[Items listed in a dataset]
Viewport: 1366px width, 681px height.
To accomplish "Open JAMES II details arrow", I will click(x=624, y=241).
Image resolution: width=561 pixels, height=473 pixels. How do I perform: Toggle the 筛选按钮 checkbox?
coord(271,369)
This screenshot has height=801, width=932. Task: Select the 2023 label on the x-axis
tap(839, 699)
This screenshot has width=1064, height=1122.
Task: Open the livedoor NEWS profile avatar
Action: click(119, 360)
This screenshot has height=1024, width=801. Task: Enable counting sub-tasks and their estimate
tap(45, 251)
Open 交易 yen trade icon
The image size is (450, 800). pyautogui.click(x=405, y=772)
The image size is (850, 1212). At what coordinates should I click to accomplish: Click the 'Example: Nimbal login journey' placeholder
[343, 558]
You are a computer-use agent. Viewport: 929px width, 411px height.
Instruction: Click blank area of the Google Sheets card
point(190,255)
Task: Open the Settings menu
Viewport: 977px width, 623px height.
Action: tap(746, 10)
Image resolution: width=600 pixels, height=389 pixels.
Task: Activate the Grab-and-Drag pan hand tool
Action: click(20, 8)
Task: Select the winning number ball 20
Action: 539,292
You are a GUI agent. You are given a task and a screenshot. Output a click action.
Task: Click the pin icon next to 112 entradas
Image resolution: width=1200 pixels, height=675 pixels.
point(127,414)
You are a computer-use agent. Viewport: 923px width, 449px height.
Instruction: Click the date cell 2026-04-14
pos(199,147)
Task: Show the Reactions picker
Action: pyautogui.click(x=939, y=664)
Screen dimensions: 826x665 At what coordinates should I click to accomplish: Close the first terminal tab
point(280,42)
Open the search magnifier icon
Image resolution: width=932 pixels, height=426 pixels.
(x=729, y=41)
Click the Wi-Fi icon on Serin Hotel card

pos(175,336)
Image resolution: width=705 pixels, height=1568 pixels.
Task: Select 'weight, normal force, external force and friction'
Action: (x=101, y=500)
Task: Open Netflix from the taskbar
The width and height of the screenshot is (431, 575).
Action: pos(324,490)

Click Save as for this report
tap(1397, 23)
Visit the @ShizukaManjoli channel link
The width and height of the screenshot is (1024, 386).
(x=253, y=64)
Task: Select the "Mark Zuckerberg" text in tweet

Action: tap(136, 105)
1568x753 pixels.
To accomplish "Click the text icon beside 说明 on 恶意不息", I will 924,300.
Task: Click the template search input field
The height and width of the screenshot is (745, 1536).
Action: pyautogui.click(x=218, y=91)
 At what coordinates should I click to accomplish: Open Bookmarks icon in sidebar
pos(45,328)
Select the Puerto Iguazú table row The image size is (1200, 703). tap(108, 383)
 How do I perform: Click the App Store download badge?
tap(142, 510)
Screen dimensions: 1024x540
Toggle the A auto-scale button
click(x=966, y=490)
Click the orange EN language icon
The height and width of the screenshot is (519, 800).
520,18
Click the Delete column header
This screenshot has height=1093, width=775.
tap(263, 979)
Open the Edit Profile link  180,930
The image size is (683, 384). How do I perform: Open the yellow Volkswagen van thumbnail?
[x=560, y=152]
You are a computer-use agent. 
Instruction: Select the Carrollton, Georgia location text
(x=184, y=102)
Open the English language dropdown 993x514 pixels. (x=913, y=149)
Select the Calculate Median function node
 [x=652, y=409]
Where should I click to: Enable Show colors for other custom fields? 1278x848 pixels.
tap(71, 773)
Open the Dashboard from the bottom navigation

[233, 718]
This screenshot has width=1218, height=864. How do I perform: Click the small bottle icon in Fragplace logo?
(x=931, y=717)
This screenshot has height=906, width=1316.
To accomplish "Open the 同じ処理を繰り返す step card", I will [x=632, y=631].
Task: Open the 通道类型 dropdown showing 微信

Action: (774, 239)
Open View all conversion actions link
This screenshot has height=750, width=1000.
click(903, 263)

> Problem statement
Which lines of the material contain the word "Instruction"? Pick out each one and copy it in full, treating uppercase and lowercase as different.

> Output
Instruction: Click blank area of the Google Sheets card
Instruction: Click the date cell 2026-04-14
Instruction: Select the Carrollton, Georgia location text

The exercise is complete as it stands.